Scoprivo man mano di essere inserito in una lunga storia, quella del movimento operaio, particolarmente di quello torinese; entravo in contatto con l’altra storia dei cristiani torinesi che la Chiesa torinese non mi aveva per nulla trasmesso. Nella Chiesa torinese si cresce con una specie di orgoglio ecclesiale trasmesso sulla memoria dei “santi sociali”, ma mai accenni all’altra storia anch’essa cristiana. Entrare in contatto con grandi figure di cristiani militanti sindacali, le loro storie, il loro isolamento ecclesiale, le loro testimonianze diventava per me esplorare una storia della quale cominciavo a sentire di fare parte.

E’ in questo cammino che Carlo assumeva ai miei occhi una nuova dimensione. Scoprivo in lui una ristretta fascia di uomini di Chiesa che viveva il “salto del fosso” (come dicevamo a volte), riconoscendo la portata del movimento operaio nelle sue diversificate componenti; passando dalla diffidenza se non dalla contrapposizione alla condivisione. La cosa che più trovavo interessante in questa fase era il fatto che uomini di Chiesa riconoscessero nelle fabbriche e nel movimento operaio tanti cristiani arrivati molto prima di noi e che avevano vissuto militanze dure, molte volte nella diffidenza delle loro comunità ecclesiali. In una recente assemblea, sentendo un prete operaio parlare della nostra esperienza in toni che ritenevo ancora eccessivamente trionfali, mi rivolsi a un vecchio militante esprimendo il mio disagio per questi accenti: «Non siamo noi ad avere aperto strade nelle fabbriche. Voi molto prima di noi». Mi rispose:

«Sì, certo, però il vostro arrivo è stato per noi un segno importante. Finalmente con noi c’erano uomini di Chiesa e questo dopo tanti anni di isolamento ha voluto dire molto per noi».

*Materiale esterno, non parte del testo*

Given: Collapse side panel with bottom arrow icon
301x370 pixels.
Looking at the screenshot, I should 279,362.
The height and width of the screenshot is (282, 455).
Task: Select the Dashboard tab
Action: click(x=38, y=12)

Negli anni dalla condivisione e dal confronto siamo passati a posizioni anche molto differenziate non senza qualche tensione tra noi, sia in campo sindacale (nella Fim Cisl torinese differenziazioni e anche scontri erano apertissimi), sia sul modello di prete operaio. Carlo ha vissuto coerentemente fino alla fine un modello francese tipico, che non prevedeva inserimenti in strutture ecclesiali. La maggioranza del gruppo invece sceglieva presenze parrocchiali e inserimenti nel cristianesimo popolare come pure nella pastorale del lavoro della diocesi di Torino. Credo ne abbia sofferto, ma tra noi le scelte personali si sono differenziate liberamente, senza posizioni subalterne o sudditanze psicologiche.

È il destino dei padri che trasmettono grandi utopie aprendo strade; se poi i figli non ripetono semplicemente quei passi, non diminuisce per nulla la grandezza di quella trasmissione.